Economist Larry Kudlow is President Trump's new top economic advisor, and the appointment could not have come at a more opportune time. Markets are in disarray and policy has gone from a strong focus on growth-oriented tax reform to… what? It's hard to know exactly what phase we are about to enter: Nationalism, score-settling, something else?
At a moment like this, Larry brings to the table exactly what is needed. And you'd think that critics would give him a chance. After all, they've criticized President Trump for lack of humility. Kudlow is a man in recovery, who completely owns up to his addiction of a quarter century ago, and talks the classic language of recovery, handing over his life to a higher power, submitting himself to the will of God, and fessing up to past mistakes. That's exactly the sort of thing which critics say they want from President Trump, but when he hires someone who exemplifies those qualities, they turn on the sarcasm.

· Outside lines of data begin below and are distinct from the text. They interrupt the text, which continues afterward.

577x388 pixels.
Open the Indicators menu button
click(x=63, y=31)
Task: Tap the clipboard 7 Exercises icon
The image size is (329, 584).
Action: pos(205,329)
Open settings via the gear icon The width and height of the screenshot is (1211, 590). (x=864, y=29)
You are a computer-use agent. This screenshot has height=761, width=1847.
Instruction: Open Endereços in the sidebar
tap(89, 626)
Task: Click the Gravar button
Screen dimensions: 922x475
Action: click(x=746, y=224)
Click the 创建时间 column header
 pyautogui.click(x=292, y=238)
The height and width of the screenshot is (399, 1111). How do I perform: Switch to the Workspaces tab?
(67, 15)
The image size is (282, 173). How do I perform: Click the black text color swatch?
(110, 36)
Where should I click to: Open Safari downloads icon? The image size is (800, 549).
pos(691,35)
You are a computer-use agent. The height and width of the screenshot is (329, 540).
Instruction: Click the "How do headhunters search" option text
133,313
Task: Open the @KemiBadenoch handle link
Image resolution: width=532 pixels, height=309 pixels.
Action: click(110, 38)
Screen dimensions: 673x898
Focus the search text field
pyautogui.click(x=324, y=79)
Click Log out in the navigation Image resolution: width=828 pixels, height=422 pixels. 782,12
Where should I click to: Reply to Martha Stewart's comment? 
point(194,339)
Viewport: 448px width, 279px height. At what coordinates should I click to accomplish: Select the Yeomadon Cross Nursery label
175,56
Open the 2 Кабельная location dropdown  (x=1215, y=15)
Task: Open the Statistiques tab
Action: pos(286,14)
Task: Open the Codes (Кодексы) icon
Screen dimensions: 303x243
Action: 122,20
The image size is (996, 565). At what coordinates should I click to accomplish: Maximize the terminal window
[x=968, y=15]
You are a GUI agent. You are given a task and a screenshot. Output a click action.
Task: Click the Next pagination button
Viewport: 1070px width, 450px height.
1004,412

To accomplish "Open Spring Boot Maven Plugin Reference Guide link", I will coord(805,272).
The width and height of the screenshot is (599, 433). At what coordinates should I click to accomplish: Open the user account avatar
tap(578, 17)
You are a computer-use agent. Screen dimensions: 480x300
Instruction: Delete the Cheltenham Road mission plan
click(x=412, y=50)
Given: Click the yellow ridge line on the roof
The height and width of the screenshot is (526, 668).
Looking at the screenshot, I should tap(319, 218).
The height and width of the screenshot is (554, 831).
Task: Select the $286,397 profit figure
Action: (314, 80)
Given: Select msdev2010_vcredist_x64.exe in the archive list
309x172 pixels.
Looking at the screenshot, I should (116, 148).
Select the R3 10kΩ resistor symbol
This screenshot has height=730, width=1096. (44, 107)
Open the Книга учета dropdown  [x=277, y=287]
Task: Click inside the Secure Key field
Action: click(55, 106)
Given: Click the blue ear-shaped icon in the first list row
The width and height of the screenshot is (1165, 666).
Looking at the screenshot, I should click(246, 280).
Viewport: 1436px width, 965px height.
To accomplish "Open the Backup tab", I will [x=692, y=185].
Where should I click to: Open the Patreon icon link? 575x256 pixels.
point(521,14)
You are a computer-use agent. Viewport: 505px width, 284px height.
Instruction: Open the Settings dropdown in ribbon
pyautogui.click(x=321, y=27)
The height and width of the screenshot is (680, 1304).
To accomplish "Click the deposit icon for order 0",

I recently talked about that topic on Townhall Review:
Larry Kudlow has been subject to unending attacks from the mainstream media since being announced as Trump’s chief economic advisor.
Kudlow is a devout Catholic who credits God for getting him through his years of substance abuse. On CNBC, Kudlow said that whatever might happen during his tenure as Trump’s advisor, it would be the will of God. This sentiment isn’t actually controversial, but on their MSNBC show, Ali Velshi and Stephanie Ruhle found it worthy of incredulous laughter and snide sarcasm.
Velshi used to work for Al Jazeera—if someone there had said 'inshallah' (God’s will) no one at MSNBC would have dreamed of treating them with such contempt!
Kudlow is a fine conservative economist and will serve the president well.
And his faith should be off limits.
The bottom line is that looking for grace and throwing oneself upon God's will is pretty much as main-stream American as it comes. Lincoln comes to mind as a president who relied heavily on Providence. People who think that's weird reveal more about themselves than they do about their targets.
Will Rogers once joked that when someone asked him whether he ever prayed for Congress, he said, "No. I look at Congress and I pray for the American people." Might I suggest that in this case we do both? Mr. Kudlow is up against a tough partisan environment and one of the most high-stakes economic situations we've seen in my lifetime. Instead of sarc, we should turn to sacred, and pray for Kudlow and the President. And maybe take a look at the media, and pray for the country.